#### Text:
In [1]:
import tensorflow as tf
from tensorflow import keras
import keras.layers as layers
import transformers
import json
import tokenizers
from tqdm import tqdm
import datetime
import os
import numpy as np


# Download and Load URL

In [2]:
train_url = 'https://rajpurkar.github.io/SQuAD-explorer/dataset/train-v2.0.json'
test_url = 'https://rajpurkar.github.io/SQuAD-explorer/dataset/dev-v2.0.json'
vocab_url = 'https://huggingface.co/distilbert-base-uncased/blob/main/vocab.txt'

train_load = keras.utils.get_file(fname='squad_train.json',
                                 origin=train_url)
test_load = keras.utils.get_file(fname='squad_test.json',
                                origin=test_url)
vocab_load = keras.utils.get_file(fname='distilbert-base-uncased-vocab.txt',
                                 origin=vocab_url)

In [3]:
with open(train_load) as f:
    train_data = json.load(f)['data']
    
with open(test_load) as f:
    test_data = json.load(f)['data']

In [4]:
# Data structure:
# articles --> 'paragraph' in article --> [qas,context] in article

In [5]:
# For transformer we need
# input_ids
# token_type_ids
# attention_mask

# Write Functions to Process Input Data
* Make input_ids
    * These are inputs in a form that BERT can process.
    * Input should be in form [CLS] + Question + [SEP] + Context.
    * This should then be padded and tokenized to get input_ids.
* Token_type_ids
    * Lets BERT know to what segment each part of the input corresponds.
    * [CLS] through [SEP] are 0, the context is 1.
* Attention_mask
    * Prevent BERT from performing attention on padding tokens.
    * Padding tokens are 0, everything else is 1.

## Initialize Tokenizer

In [6]:
# Load tokenizer
tokenizer = tokenizers.BertWordPieceTokenizer('distilbert-base-uncased-vocab.txt')

## Make input IDs

In [7]:
# Takes a question and context, both in string form.
# Return a list of input_ids
def make_input_ids(question, context):
    processed_question = question
    encoded_question = tokenizer.encode(processed_question)
    encoded_context = tokenizer.encode(context)
    input_ids = encoded_question.ids + encoded_context.ids
    return input_ids, len(encoded_question), len(encoded_context.ids), encoded_context

## Make Token Type IDs

In [8]:
# Takes the length of the question portion of the input_ids and
# the full input_ids length.

#### Exercise requirements:
#1 Repeat the notebook's text starting with "## Make input" and going on through "encoded_question = tokenizer.encode(processed_question)".
#2 In the notebook, what value does the attention mask give to padding tokens?
#3 Sum up the notebook in two sentences.

#### Item coordinate data:

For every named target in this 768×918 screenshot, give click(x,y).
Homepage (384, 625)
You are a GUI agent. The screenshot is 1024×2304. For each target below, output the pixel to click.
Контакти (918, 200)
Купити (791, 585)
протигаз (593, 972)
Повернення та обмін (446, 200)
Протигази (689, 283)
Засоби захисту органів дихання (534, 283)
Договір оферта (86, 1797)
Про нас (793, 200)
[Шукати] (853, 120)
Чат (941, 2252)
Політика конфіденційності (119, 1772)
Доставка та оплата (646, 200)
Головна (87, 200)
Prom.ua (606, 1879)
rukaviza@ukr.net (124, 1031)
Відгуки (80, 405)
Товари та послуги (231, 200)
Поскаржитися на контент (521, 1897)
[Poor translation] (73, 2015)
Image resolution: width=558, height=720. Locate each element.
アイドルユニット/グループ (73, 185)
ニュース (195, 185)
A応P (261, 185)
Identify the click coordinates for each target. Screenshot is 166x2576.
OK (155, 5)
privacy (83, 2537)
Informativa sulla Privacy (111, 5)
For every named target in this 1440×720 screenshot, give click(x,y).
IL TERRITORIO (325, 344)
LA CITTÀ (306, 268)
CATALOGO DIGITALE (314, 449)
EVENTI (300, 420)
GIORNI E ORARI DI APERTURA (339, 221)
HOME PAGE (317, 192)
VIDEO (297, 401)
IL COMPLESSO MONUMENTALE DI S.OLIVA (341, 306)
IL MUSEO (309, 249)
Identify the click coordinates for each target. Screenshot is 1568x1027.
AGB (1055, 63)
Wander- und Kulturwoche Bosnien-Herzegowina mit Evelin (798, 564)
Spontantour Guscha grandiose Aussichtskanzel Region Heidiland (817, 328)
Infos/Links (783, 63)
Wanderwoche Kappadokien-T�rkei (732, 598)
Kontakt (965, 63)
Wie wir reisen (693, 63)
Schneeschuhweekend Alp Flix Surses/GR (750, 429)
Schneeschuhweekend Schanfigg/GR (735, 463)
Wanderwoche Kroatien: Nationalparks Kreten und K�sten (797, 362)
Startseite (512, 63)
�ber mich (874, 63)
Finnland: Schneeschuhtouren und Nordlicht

#### Expected answers:
#1
## Make input IDs

In [7]:
# Takes a question and context, both in string form.
# Return a list of input_ids
def make_input_ids(question, context):
    processed_question = question
    encoded_question = tokenizer.encode(processed_question)

#2 Padding tokens are 0.

#3 The notebook downloads SQuAD training and test data plus a DistilBERT vocabulary file, loads the data from JSON, and sets up a BERT WordPiece tokenizer. It explains that a transformer needs input_ids, token_type_ids, and an attention mask, then defines a function that encodes a question and a context and joins their token IDs.